Trust you'll recount your 'almost meeting' with Milt when he arose from the back of the restaurant (Crest Grill?), saw you & your friend gaping in admiration, & bellowed, "You little shits don't know anything!"        ...   that's such a perfect Milt anecdote  :  )

And it's great that you've done up the DVDs on PurdyFest. They will become a  piece of Canadiana history!  Many thanks!

I've been in regular contact with Montreal Canadian poetry archivist & retired librarian Marvin Orbach. Marvin has his own collection of CanPo at the Univ. of
Calgary, & I've been sending him almost weekly batches of my poetry collections, & also of old Unfinished Monument Press books & chapbooks.

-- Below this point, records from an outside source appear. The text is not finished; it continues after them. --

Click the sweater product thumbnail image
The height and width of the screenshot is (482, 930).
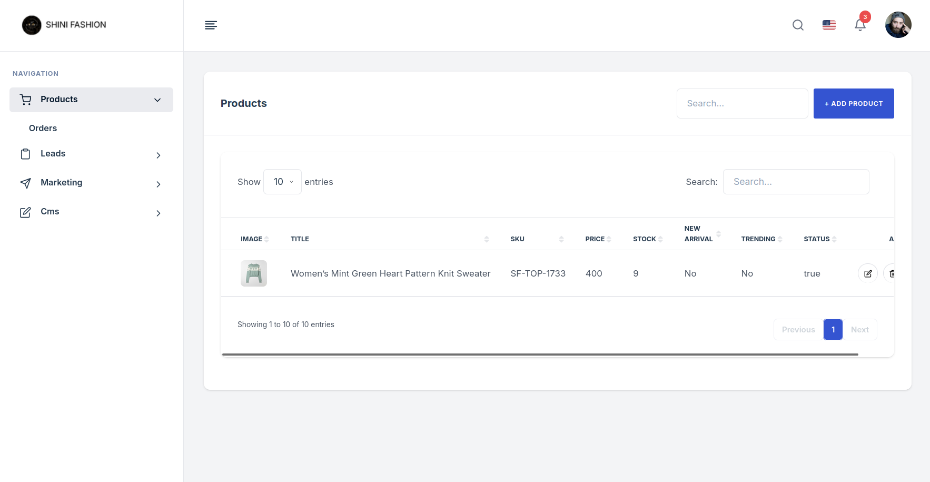click(x=254, y=273)
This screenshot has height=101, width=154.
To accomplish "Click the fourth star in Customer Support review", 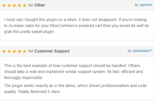I will click(x=20, y=51).
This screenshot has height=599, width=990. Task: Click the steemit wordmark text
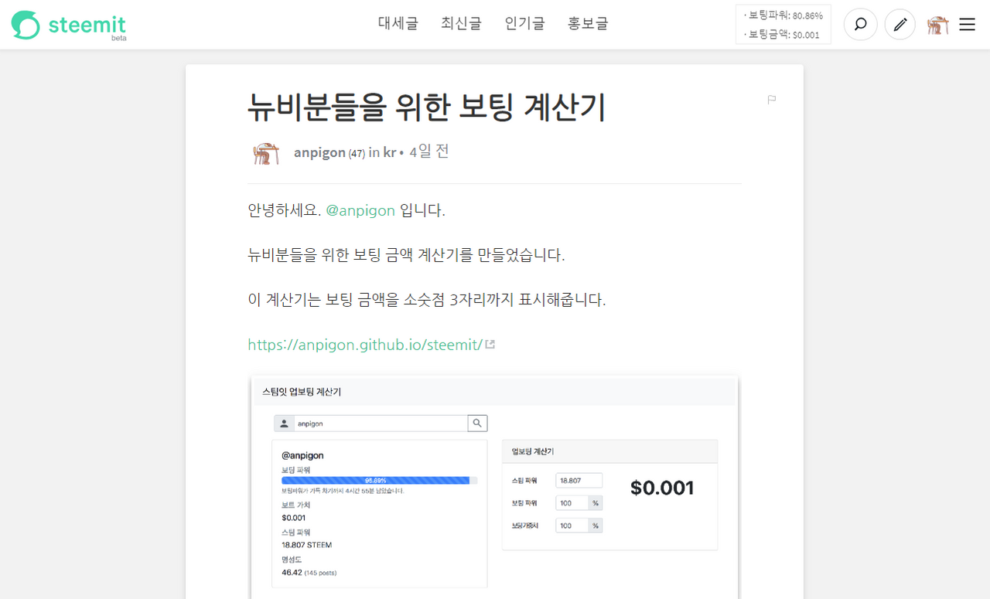[x=87, y=25]
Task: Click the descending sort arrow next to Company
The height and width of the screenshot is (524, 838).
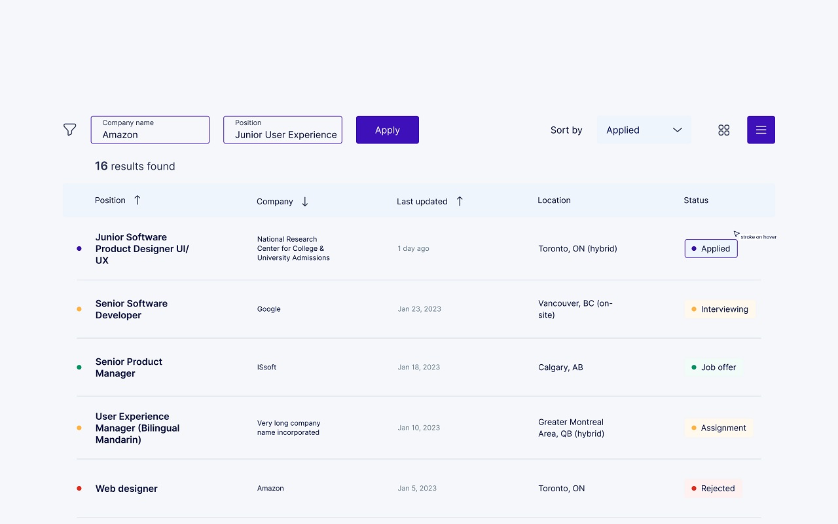Action: pyautogui.click(x=304, y=201)

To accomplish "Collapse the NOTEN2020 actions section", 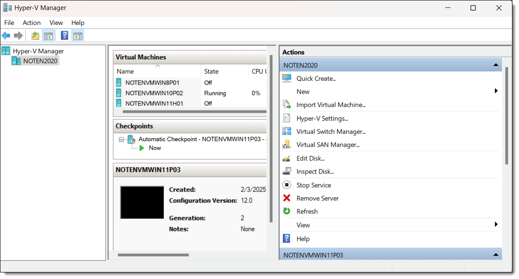I will (x=495, y=65).
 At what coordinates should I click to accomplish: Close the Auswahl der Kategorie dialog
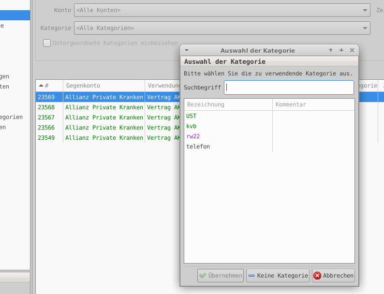coord(352,50)
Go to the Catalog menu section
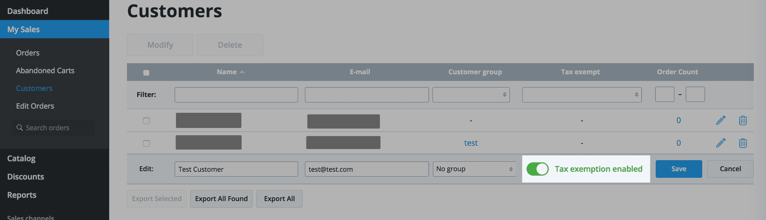 pos(22,159)
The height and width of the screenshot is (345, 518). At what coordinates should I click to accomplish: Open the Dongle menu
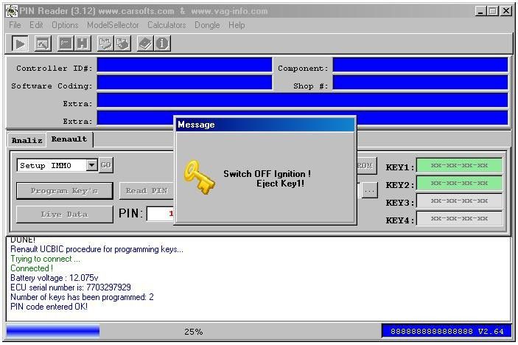pos(207,25)

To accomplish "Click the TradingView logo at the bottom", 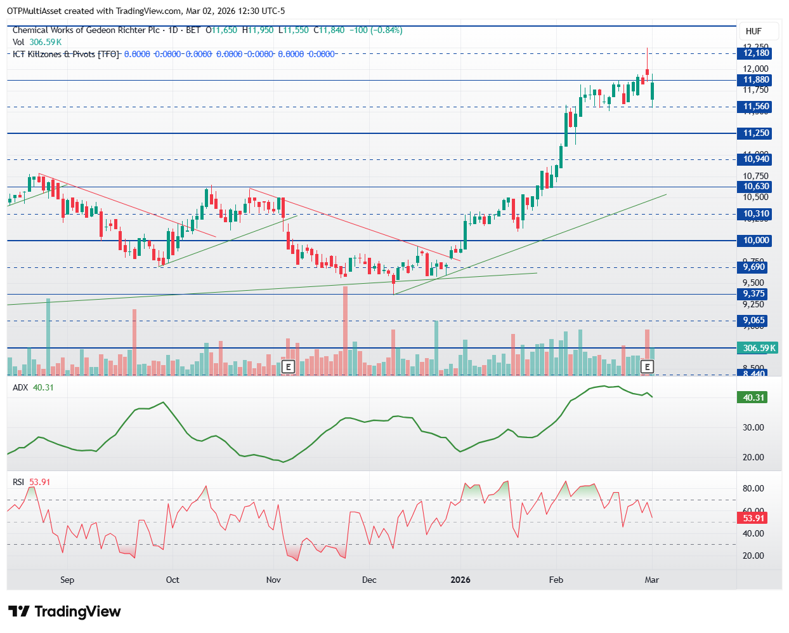I will point(64,611).
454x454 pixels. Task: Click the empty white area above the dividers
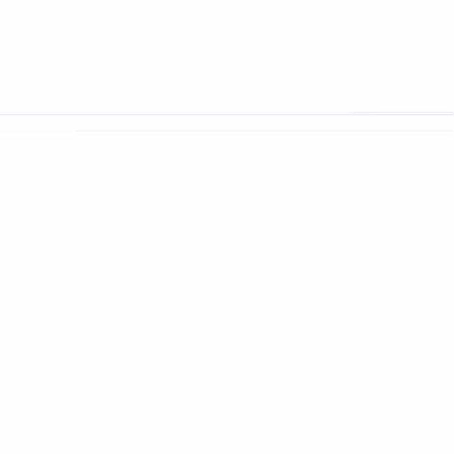coord(227,55)
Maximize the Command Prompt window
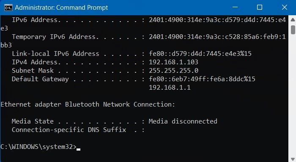 pyautogui.click(x=260, y=7)
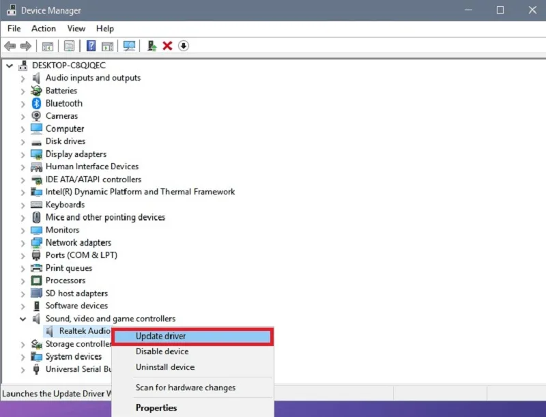
Task: Select the Bluetooth icon in the device tree
Action: pyautogui.click(x=37, y=103)
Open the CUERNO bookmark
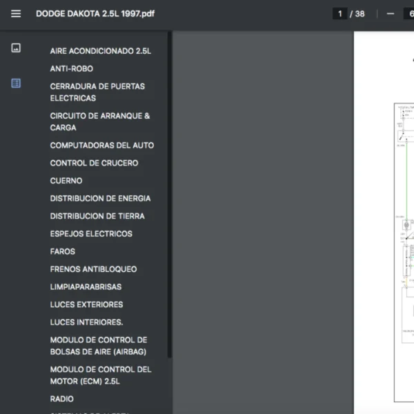Viewport: 414px width, 414px height. tap(66, 181)
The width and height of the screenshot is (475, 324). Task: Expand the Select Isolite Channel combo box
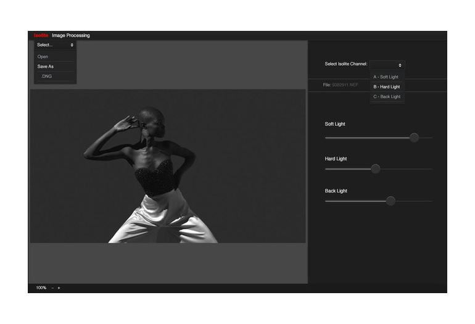tap(387, 65)
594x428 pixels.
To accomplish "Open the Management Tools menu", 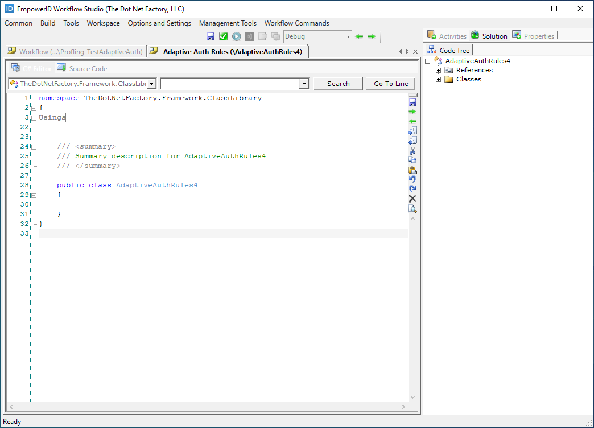I will coord(228,23).
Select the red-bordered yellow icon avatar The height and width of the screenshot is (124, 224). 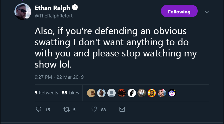click(152, 93)
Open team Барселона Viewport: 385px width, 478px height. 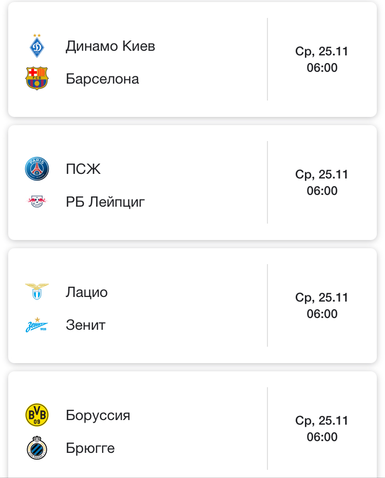102,79
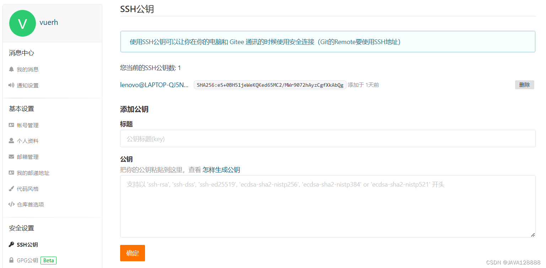Click the vuerh username text

49,22
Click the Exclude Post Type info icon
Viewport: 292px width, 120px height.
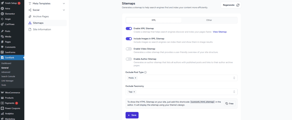click(x=145, y=72)
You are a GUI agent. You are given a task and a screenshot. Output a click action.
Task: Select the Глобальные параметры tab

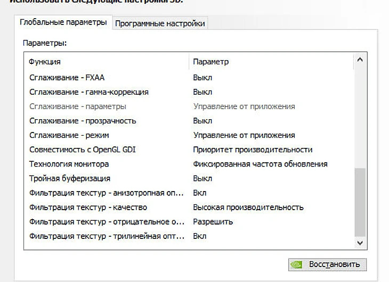coord(63,23)
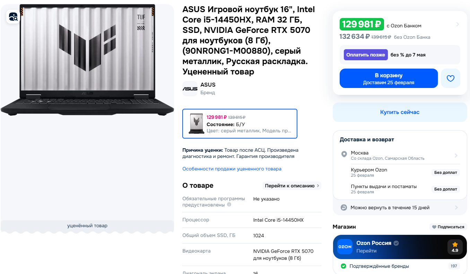Screen dimensions: 470x274
Task: Add product to favorites with heart icon
Action: point(450,78)

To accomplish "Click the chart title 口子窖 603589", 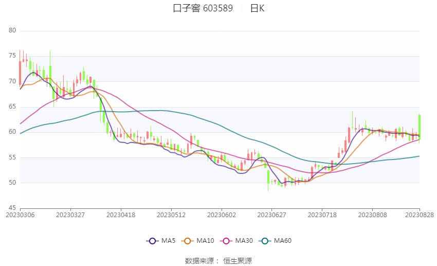I will (x=203, y=8).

As our friendship has grown, we've become almost daily correspondents, & I've even copied him on many of my poetry-related emails for literary posterity (if our
crazy hillbilly planet - seemingly so bent on self-destruction - does survive into another century or 2).

So I know Marvin would love to have copies of your DVDs:

here's his snail mail: 

Marvin Orbach
22 Radcliffe Rd.
Montreal West, P.Q.
H4X 1B9

and his email address is in this header.

I'm going to post this correspondence on my blog, so the downlow ain't so low no more ...  :  )

looking forward to seeing you next week  :  )
thanks for doing all this ...
peace & poetry power!
Chris ... and Chase ... wffffffffff ,,, (we're both a bit tired - returned just a few mins ago from long hike on the Cross-Canada Trail)

                                   ......................................

 
On 2012-11-16, at 2:39 PM, Henry Martinuk wrote:

Hi Chris,
congrats on your new book. I'm looking forward to next Wednesday at the Imperial Pub in Toronto for your book launch and the Milton Acorn celebration.

I've just finished the Acorn Symposium DVD from this year's PurdyFest and I'm working on the Another Dam Poetry Reading video now. Hopefully, I'll be able to put all the video I shot this summer at PurdyFest on DVD for you by next Wednesday. I'm going to give you the DVDs as a thank you for PurdyFest.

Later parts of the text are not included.